La noche siguiente cenamos en el hotel Carlyle, y Zoe y Tamara nos acompañaron. Silvia les regaló a mis hijas unas cosas lindas. Camila mencionó que necesitaba un colchón nuevo. Le dije que yo se lo regalaría. Paola dijo que pasaría el Año Nuevo con su novio en el Caribe. Silvia y yo pedimos el caviar y el lenguado. En la carta, el lenguado aparece como Dover Sole. Curiosamente, Silvia pidió “el dove”. Quiso decir “el sole”, pero dijo “el dove”. Nadie se rio. Pero “dove” en inglés es paloma. Yo supe que mis hijas estaban riéndose por dentro y lo comentarían luego en el Uber: ¿viste que Silvia pidió paloma?

Por eso, la noche siguiente, de nuevo en el Carlyle, les dije que Silvia y yo nos sentíamos abochornados por haber pedido paloma y no lenguado, más aún con la fama de comedores de paloma que tenemos los peruanos. Ellas se rieron a pierna suelta. Al final, les entregué una bolsa con regalos: perfumes, chocolates y dos cheques por la misma cantidad. Siempre que les regalo dinero, me pregunto cuánto debo darles, no es fácil precisar el monto justo. Sabía que les debía los dentistas a Paola y el colchón a Camila, pero ¿cuánto podía ser eso, exactamente? Arriesgué una cantidad, la misma para ambas. Al despedirnos, nos abrazamos y les recordé que me dijesen las fechas de sus viajes a Lima por Navidades y al Caribe por Año Nuevo para sacarles los boletos.

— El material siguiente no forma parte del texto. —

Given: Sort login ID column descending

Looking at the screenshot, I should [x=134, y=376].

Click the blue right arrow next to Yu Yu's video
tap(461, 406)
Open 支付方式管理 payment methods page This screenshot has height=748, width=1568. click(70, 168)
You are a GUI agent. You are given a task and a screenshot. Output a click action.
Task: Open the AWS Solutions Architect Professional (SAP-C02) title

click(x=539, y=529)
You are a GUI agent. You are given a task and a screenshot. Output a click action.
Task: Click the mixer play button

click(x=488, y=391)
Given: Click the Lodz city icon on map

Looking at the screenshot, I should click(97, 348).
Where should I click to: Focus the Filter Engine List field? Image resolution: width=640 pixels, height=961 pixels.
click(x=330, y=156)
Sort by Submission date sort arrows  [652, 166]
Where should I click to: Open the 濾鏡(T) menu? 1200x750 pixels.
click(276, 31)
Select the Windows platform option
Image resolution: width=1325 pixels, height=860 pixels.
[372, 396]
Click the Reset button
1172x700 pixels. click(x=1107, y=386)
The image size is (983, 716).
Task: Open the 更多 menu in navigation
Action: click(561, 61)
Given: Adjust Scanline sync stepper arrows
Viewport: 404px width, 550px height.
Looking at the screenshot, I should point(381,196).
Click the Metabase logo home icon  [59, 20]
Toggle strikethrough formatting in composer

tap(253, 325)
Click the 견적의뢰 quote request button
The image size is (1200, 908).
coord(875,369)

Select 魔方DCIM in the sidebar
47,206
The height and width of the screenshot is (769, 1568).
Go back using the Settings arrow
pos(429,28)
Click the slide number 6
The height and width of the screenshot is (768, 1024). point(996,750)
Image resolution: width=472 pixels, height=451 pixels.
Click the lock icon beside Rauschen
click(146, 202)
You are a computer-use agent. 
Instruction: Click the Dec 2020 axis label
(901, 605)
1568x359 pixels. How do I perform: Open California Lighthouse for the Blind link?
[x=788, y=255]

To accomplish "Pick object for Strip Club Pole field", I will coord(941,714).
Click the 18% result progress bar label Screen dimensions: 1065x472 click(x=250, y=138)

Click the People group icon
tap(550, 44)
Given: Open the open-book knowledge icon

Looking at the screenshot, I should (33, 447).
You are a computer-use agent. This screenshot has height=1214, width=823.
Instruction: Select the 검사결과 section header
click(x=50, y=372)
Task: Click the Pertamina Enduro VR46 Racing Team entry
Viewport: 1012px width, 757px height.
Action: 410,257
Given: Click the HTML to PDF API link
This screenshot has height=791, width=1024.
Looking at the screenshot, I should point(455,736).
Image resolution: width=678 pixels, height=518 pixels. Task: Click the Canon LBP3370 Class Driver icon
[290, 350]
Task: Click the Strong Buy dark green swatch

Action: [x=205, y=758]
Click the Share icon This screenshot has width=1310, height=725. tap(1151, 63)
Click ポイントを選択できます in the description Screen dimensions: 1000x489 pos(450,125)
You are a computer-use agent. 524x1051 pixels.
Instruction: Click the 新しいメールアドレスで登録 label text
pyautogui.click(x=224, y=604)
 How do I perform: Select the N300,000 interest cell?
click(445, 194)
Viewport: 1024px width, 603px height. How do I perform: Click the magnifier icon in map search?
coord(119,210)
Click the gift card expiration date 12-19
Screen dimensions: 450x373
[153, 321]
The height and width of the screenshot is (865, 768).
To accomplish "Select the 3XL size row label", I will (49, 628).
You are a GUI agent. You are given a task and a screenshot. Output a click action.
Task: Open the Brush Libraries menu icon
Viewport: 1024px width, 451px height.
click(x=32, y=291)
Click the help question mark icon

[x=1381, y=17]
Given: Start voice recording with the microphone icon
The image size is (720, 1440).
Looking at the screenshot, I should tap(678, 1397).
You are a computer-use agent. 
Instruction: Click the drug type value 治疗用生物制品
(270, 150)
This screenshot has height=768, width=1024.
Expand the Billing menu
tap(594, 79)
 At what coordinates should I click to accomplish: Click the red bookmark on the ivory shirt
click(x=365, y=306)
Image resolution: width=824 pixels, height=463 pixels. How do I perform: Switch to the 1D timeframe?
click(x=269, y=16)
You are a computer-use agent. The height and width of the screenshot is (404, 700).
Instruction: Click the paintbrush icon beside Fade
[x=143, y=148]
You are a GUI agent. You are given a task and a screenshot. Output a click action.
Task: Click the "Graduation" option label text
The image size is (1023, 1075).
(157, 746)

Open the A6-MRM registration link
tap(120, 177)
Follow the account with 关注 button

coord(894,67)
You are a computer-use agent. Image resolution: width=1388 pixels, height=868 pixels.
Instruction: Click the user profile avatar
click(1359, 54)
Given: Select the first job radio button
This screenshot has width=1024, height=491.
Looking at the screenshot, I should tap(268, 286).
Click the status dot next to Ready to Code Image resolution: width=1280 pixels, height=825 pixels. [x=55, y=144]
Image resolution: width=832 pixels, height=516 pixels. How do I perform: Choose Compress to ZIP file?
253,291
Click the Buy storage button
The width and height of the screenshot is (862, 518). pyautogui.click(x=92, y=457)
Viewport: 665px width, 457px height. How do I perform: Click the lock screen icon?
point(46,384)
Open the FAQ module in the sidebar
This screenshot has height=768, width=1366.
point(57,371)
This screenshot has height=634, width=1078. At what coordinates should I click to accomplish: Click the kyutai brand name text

Llegué al hotel y esperé a que me escribieran, agradeciéndome. No ocurrió. Les escribí, agradeciéndoles por cenar con nosotros. No tuve respuesta. Al día siguiente les escribí del aeropuerto, del avión, llegando a casa. Tampoco tuve respuesta. De inmediato me asaltó la duda: ¿estaban molestas o decepcionadas porque esperaban más dinero? La duda me atormentaba, pero ya nada podía hacer. Les volví a escribir, preguntándoles si necesitaban más dinero para los dentistas y el colchón. No tuve respuesta. Ha pasado una semana y todavía no me escriben. Me siento fatal. Quizás están contentas con los cheques, les di el dinero justo, pero no me escriben porque ya nos vieron y ahora están ocupadas en sus cosas. O tal vez están mortificadas porque piensan que el monto que elegí era demasiado acotado, una mezquindad que no merecían. He mirado precios de los colchones más caros y la plata que le di a Camila alcanzaría para el mejor. No sé cuánto gastó Paola en los dentistas en Mallorca e Ibiza, debió de ser una fortuna. Debí darles el doble. Creo que les mandaré más dinero. No quiero que piensen que ahorro a expensas de ellas.

De regreso en la isla donde vivimos, el huracán Dorian se desvió tan lejos que por fortuna no provocó la caída de una sola hoja. Sin embargo, el huracán Camila y el ciclón Paola me han dejado tembloroso como una palmera hamacándose en medio de una tormenta tropical. ¿Qué es, después de todo, la paternidad, si no el viento poderoso que soplan los hijos para derribar a sus padres y afirmar su identidad?